Password Hashing

From wiki.visual-prolog.com

Revision as of 14:08, 13 February 2019 by Thomas Linder Puls (talk | contribs) (initial version)
(diff) ← Older revision | Latest revision (diff) | Newer revision → (diff)

 


The basic problem is that user have a password, which the "system" must be able to validate, but which should be kept secret for everybody else.

Password Hash

The idea is to create a cryptographic hash of the password and save that in the "user dictionary".

class predicates
    password_hash : (string Password) -> string Hash.
clauses
    password_hash(Password) = cryptography::<someSuitableHashFunction>(Password).

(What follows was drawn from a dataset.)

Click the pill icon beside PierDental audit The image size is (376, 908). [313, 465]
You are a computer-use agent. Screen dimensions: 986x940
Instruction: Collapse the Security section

To validate the password you hash again and compare the new hash to the stored hash:

class predicates
    password_validate (string Password, string Hash) determ.
clauses
    password_validate(Password, Hash) :-
        Hash = password_hash(PassWord).

A cryptographic hash is a hash with the property that it is "hard" to come from the hash value back to the password or to find something else that gives the same hash value.

Rainbow table

However, this approach has the problem that you can create a so called rainbow table: you take a huge amount of frequently used passwords and hash them with someSuitableHashFunction and then it is easy to come backwards for those frequently used passwords.

Salt

To avoid this you can make sure that the users password is not frequently use. That is done by applying salt to the users passwords.

If the users password is "horse" then you actually hash "<salt>horse", where <salt> is something strange, e.g. "Qa12#5ASGhorse" (this is the idea behind salting; in practice it is done in a slightly different way).

class predicates
    password_hash : (string Password, string Salt) -> string Hash.
clauses
    password_hash(Password, Salt) = cryptography::<someSuitableHashFunction>(Hash, Salt).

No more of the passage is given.